Segmenting, Targeting, dan Positioning
Segmentasi Pasar
Kasali (2001: 119) mendefinisikan segmentasi pasar sebagai suatu proses untuk membagi-bagi
atau mengkelompok-kelompokkan pasar yang heterogen ke dalam kelompok-kelompok
”potential customer”, yang memiliki kesamaan kebutuhan dan atau kesamaan karakter yang
memiliki respon yang sama dalam membelanjakan uangnya. Menurut Kotler dan Armstrong
(2006: 226), ada empat variabel utama yang bisa digunakan sebagai dasar – dasar
pengelompokkan pasar yaitu variabel demografi, geografi, psikografi, dan perilaku.
Target Pasar
Kasali (2001: 371) menyatakan targeting atau menetapkan target pasar adalah persoalan
bagaimana memilih, meyeleksi, dan menjangkau pasar. Produk dari targeting adalah target
market (pasar sasaran), yaitu satu atau beberapa segmen pasar yang akan menjadi fokus kegiatan-
kegiatan pemasaran. Kriteria yang harus dipenuhi untuk mendapatkan pasar sasaran yang optimal
ada empat (Kasali, 2001: 375) yaitu:
1) Responsif. Pasar sasaran harus responsif terhadap produk dan program-program pemasaran
yang dikembangkan. Kalau pasar tidak merespon, tentu harus dicari tahu mengapa hal itu terjadi.
2) Potensi penjualan. Potensi penjualan harus cukup luas. Semakin besar pasar sasaran, semakin
besar nilainya.

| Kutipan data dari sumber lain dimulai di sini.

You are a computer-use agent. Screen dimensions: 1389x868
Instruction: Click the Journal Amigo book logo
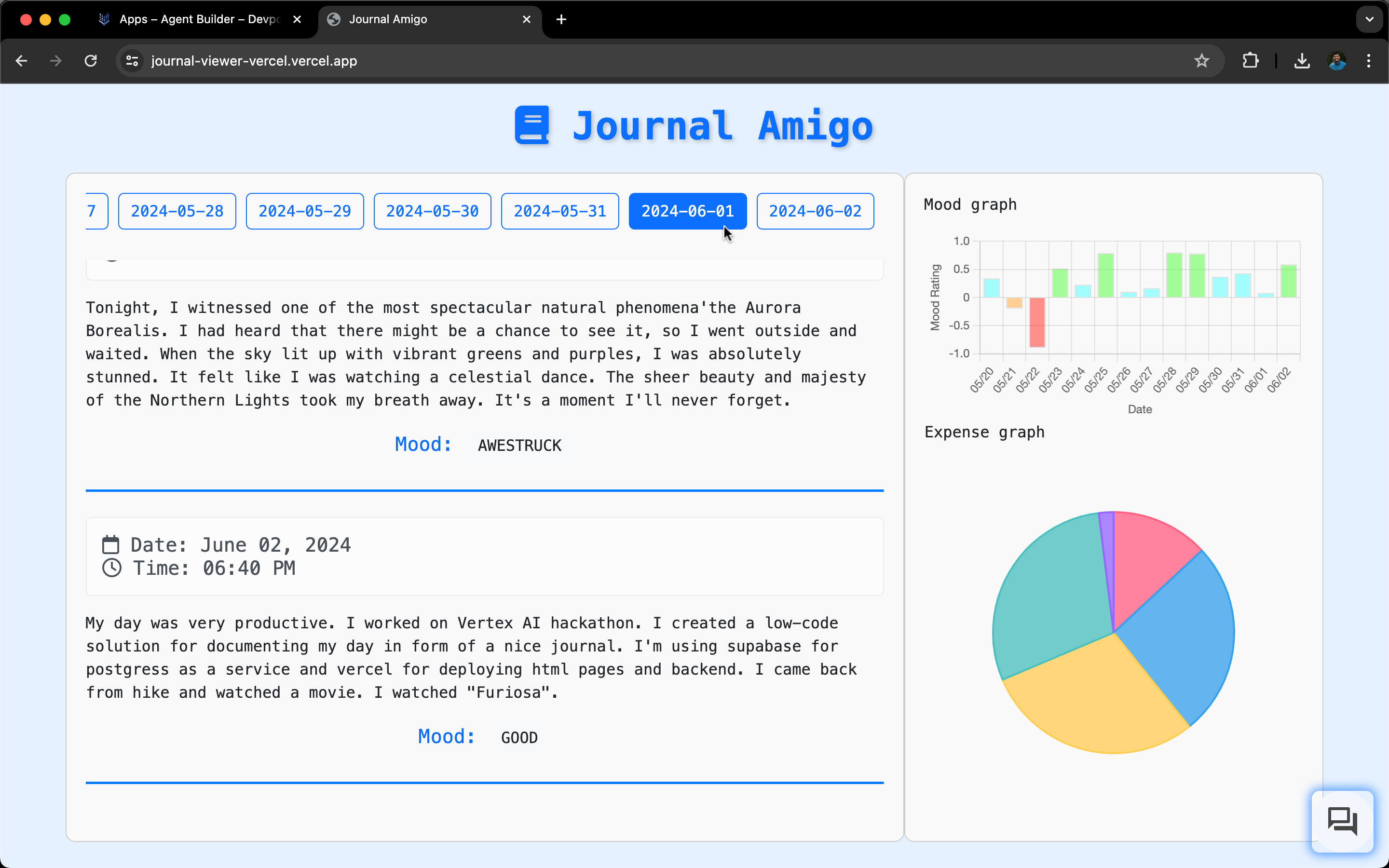[531, 124]
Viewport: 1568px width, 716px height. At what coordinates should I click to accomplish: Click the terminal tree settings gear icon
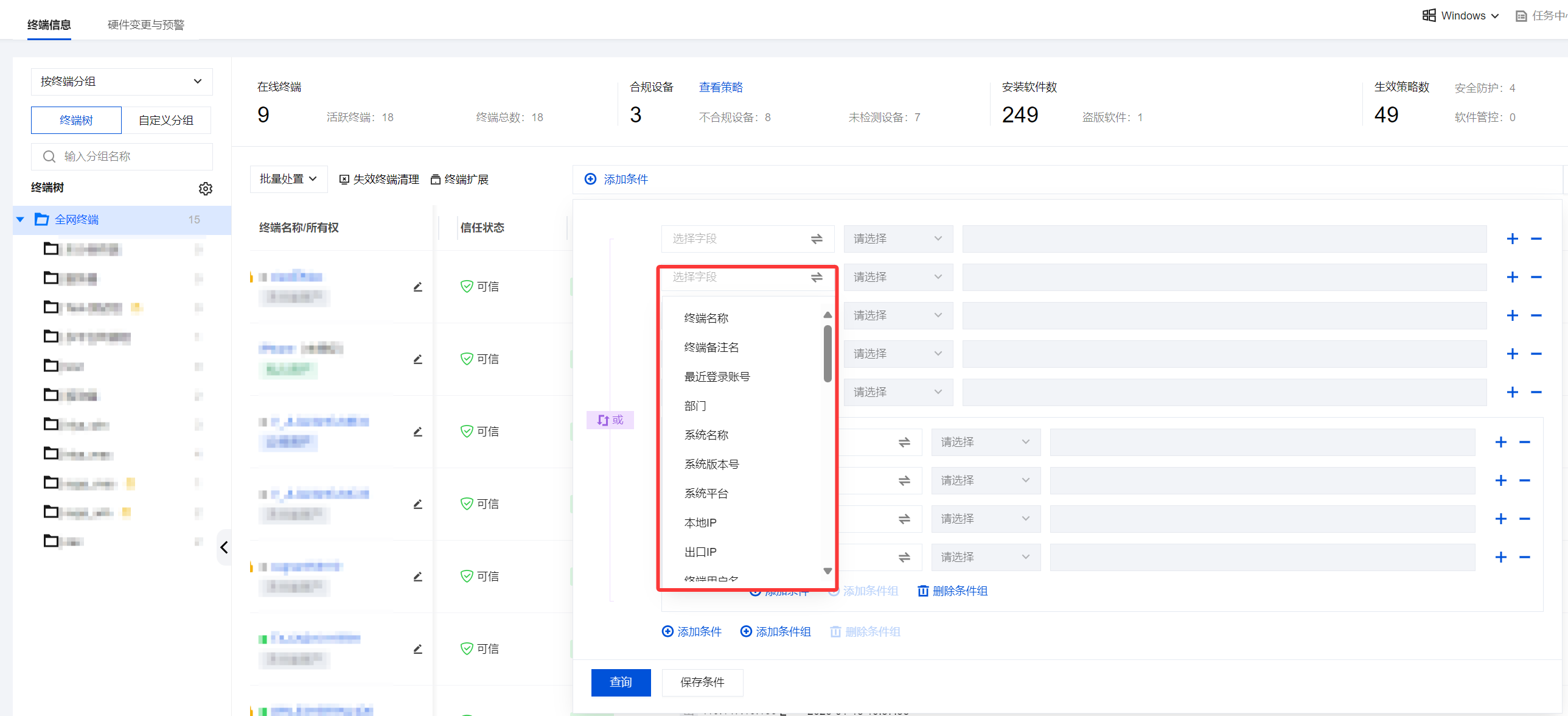[205, 188]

Besarnya tidak hanya ditentukan jumlah populasi, tetapi juga daya beli dan
keinginan pasar untuk memiliki produk tersebut.
3) Pertumbuhan memadai. Pasar tidak dapat dengan segera bereaksi. Pasar tumbuh perlahan-
lahan sampai akhirnya meluncur dengan pesat dan mencapai titik pendewasaannya.
4) Jangkauan media. Pasar sasaran dapat dicapai dengan optimal kalau pemasar tepat memilih
media untuk mempromosikan dan memperkenalkan pasarnya.
Memposisikan Produk
Tjiptono (2002: 110) menyatakan ada tujuh pendekatan yang dapat digunakan untuk
melakukan positioning yaitu:
1) Positioning berdasarkan atribut, ciri-ciri atau manfaat bagi pelanggan (attribute positioning),
yaitu dengan jalan mengasosiasikan suatu produk dengan manfaat bagi pelanggan.
2) Positioning berdasarkan harga dan kualitas (price and quality positioning), yaitu posisioning
yang berusaha menciptakan kesan/citra berkualitas tinggi lewat harga tinggi atau sebaliknya
menekankan harga murah sebagai indikator nilai.
3) Positioning yang dilandasi dengan aspek penggunaan atau aplikasi (use application positioning).
4) Positioning berdasarkan pemakai produk (user positioning) yaitu mengaitkan produk dengan
kepribadian atau tipe pemakai.
5) Positioning berdasarkan kelas produk tertentu (product class positioning), misalnya permen
kopiko yang diposisikan sebagai kopi dalam bentuk permen, bukan permen rasa kopi.
6) Positioning berkenaan dengan pesaing (competitor positioning) yaitu dikaitkan dengan
posisi persaingan terhadap pesaing utama.
7) Positioning berdasarkan manfaat (benefit positioning).